_About this task_
Every line below that holds "computer" must be copied.
━━━
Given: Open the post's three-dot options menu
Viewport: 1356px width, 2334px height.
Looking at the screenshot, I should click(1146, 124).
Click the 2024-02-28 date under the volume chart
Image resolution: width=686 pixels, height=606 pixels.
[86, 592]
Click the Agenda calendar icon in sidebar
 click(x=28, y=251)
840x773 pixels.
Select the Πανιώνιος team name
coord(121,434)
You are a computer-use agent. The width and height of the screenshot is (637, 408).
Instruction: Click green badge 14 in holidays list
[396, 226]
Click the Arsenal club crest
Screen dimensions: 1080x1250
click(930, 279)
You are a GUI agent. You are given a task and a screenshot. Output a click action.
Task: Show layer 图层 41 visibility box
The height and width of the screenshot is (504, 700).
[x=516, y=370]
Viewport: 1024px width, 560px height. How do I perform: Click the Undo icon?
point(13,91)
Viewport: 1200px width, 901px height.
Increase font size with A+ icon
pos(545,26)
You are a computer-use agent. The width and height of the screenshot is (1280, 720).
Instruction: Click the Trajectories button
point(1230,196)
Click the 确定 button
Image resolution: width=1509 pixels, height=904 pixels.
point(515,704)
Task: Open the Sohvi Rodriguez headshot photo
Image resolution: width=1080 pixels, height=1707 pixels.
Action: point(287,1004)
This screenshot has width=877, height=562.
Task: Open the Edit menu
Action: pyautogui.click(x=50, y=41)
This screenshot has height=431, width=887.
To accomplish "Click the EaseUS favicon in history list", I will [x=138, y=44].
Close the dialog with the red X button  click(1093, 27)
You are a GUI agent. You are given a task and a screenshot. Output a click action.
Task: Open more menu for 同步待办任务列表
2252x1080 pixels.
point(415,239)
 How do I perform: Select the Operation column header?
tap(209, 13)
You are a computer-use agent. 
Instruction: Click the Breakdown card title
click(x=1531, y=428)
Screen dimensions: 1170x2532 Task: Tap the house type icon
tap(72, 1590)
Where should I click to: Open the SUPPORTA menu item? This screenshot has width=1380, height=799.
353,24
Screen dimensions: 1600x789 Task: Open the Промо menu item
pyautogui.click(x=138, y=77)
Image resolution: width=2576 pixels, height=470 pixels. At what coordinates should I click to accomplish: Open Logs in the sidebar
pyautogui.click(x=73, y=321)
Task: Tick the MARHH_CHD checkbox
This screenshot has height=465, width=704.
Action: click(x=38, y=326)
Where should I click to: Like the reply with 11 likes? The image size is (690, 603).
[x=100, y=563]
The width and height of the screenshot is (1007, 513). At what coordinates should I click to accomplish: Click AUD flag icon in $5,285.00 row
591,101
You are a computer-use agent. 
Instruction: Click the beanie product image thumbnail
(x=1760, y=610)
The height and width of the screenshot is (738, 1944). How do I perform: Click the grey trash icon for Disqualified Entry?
━━━
_Exercise result_
You are a computer-use agent. The width and height of the screenshot is (637, 408).
You are a computer-use agent. The width and height of the screenshot is (1280, 720).
You are a computer-use agent. 
You are a computer-use agent. 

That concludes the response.